Signature binary function (e.g. comparison) design #50

thorwhalen · 2023-01-05T12:04:24Z

There's a recurring need for more control over how we compare and/or merge signatures.

These often involve some logic on parameter objects (with their name, kind, and optionally default and annotation), order, etc.

We'd like to have a clean framework that enables the user to easily and correctly define these functions, reusing much of the common logic.

Examples:

comparison Boolean operators/functions such as:
- sig1 == sig2: equality (more precisely "equivalence relation") of two signatures
- sig1 <= sig2: comparison (more precisely "total order relation" as issubset, issubclass etc.)
operators/functions such as signature merging (sig1 + sig2)
function that gives a score or more complex information about how appropriate it is to feed the function with signature sig1 to an input value of function with signature sig2

Don't miss this comment that proposes a design.

Notes

Return type of a comparison

Must cases might just need a Boolean, like with x == y or x <= y (or issubset, issubclass, etc.).

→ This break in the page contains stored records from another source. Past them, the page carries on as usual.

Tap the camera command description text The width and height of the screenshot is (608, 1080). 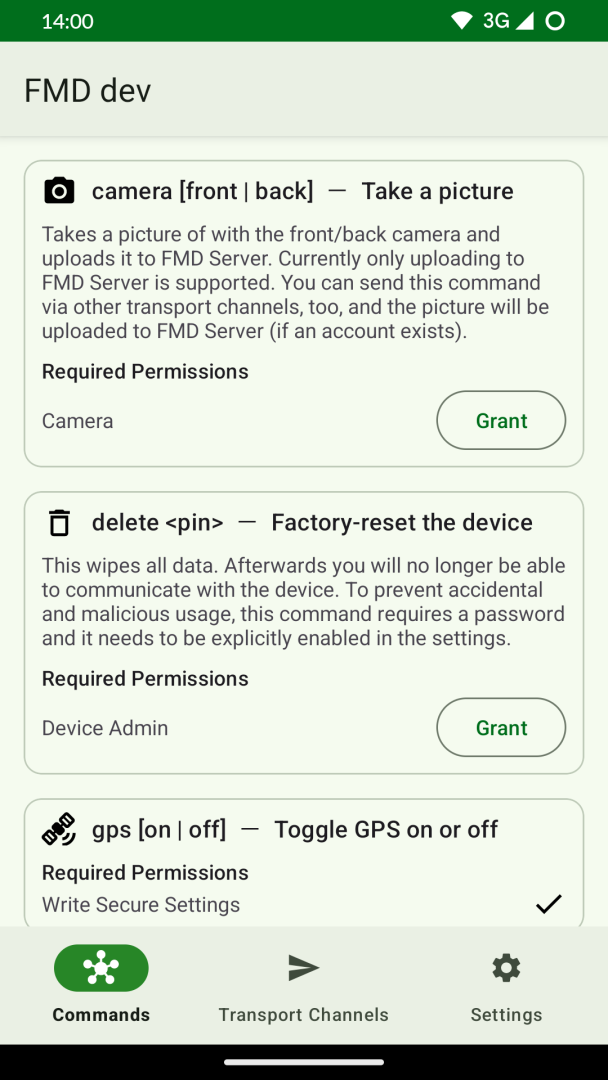click(296, 283)
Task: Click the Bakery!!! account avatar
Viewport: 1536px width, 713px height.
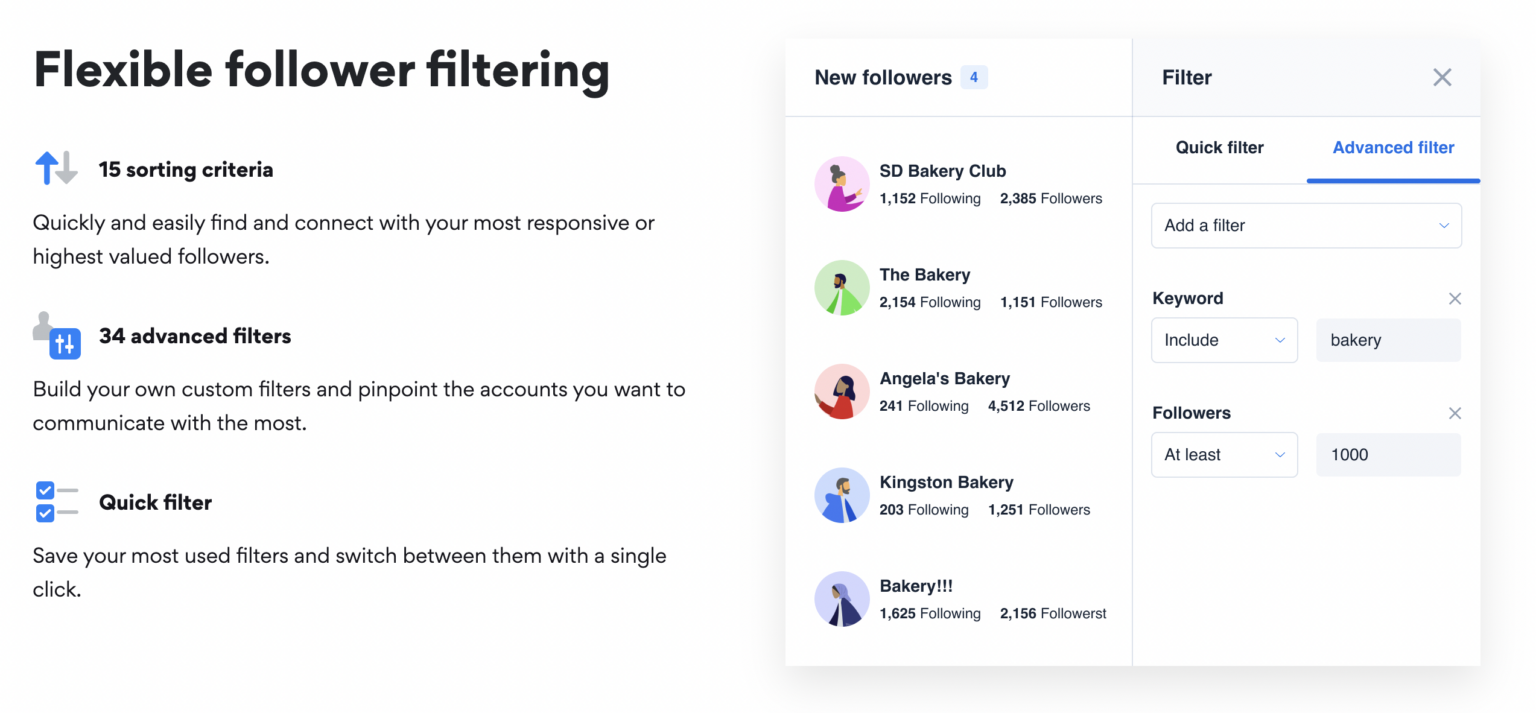Action: tap(841, 599)
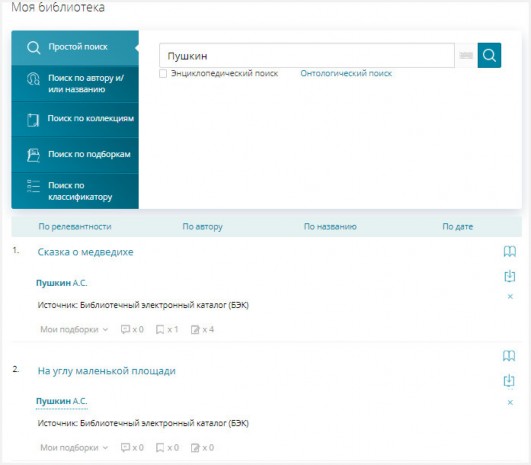
Task: Download На углу маленькой площади book
Action: (x=509, y=381)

But in some cases, such as with self-organizing code (or less crazily: validation scores), we'd like to have a numerical (or more generally, vectorial) score, or more generally, some "comparable" type that can be used to do things like "best match".

Use a key function or a binary comparison function as the specifier?

Might want to express comparisons based on key functions like builtin sorted, max etc. do. What are the pros/cons? It seems like a cleaner design enabling easier UX (and obviously, a big pro is the interface-consistency with familiar builtins). But, for example, is it complete? Are there things we cannot do with key functions that we can with the usual binary operator way (specifying comparison function via a two-element boolean function such as compare(x, y)).

For example, how would comparison scores be derived from key functions? Even if it's possible to "fit" any comparison function with vectorial key functions, would it be the most intuitive way of expressing it?

References

Related issues

Dag.ch_func and signature comparison
Enable code_to_dag to use wrapped function signature for the dag signature it produces, which could be a convenient interface for the user to get over the restrictive signature comparison when using code_to_dag. But that's only for code_to_dag. Still, the long issue has some reflections about signature comparison.
The right way to parametrize comparison operators, though the subject is about using operators to compare signatures, also has some relevant ideas.
Need a more powerful and clean signature merging functionality: Indeed, we encounter the signature comparison concern again when we do signature merging (union). There are useful pieces of code around the problem that one could collect to get a better idea of the problem.
Write a general parameters merging function: an older signature merging issue, possibly duplicate.
Revise, refactor and robust(ize) function normalization tools: Because signature comparison comes up in the situations described there.
Rethink what i2.Sig instances should do, or not do also contains some analysis around the subject of signature comparison
The "Binding changes when using ch_funcs" was perceived as a bug, but wasn't. The clarification points yet once more to the need of proper signature comparison (and error messages for them).

Further notes

The definition of signature equality

Sig doesn't redefine it -- the builtin is used, which boils down to using the following (acts basically as a "key function"):

    def _hash_basis(self):
        params = tuple(param for param in self.parameters.values()
                             if param.kind != _KEYWORD_ONLY)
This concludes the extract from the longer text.